Turn of Events at a Teachers' Training School

Turn of Events at a Teachers' Training School


One of the most spectacular buildings in Sfântu Gheorghe, next to the Székely National Museum, draws attention to itself. The building of today's Mihai Viteazul National College was erected after the purchase of the land in 1907, based on plans by Zsigmond Herczeg. Built between 1908 and 1910 on the site of the former Wellenreiter brewery, in the former town park, near the former border between the town and the village of Simeria, the two-storey, two-block institution originally housed the teachers' training school established in 1899. 

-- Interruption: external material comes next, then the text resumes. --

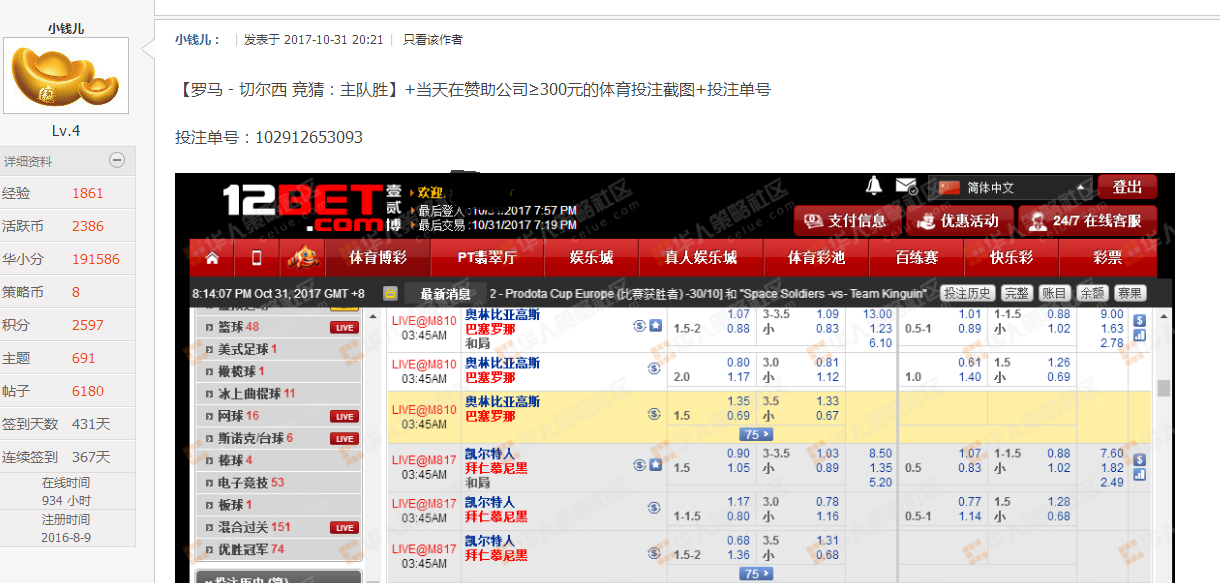Expand the 75 more markets in highlighted row
The image size is (1220, 583).
pyautogui.click(x=756, y=434)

After the change of empire following the Trianon decision, it was converted into a Romanian-language teachers' training college in 1920 and a youth training and education centre between 1938 and 1940. After the decision taken in Vienna, it was returned to its original purpose, as the Reformed Teachers' Training Institute and Lyceum until 1944. "Nothing shows more clearly that Sfântu Gheorghe was the most suitable location for the new Reformed teachers' training school in Transylvania than the fact that, although the director of the institute did not take over the organisational work until September, the first class of the Lyceum soon filled to capacity", the school's yearbook states.
After the Second World War, the school was a teachers' training school until 1948, then an officers' school, and from 1961 onwards a secondary school. Since 1990, it has been considered the stronghold of Romanian-language education in Sfântu Gheorghe.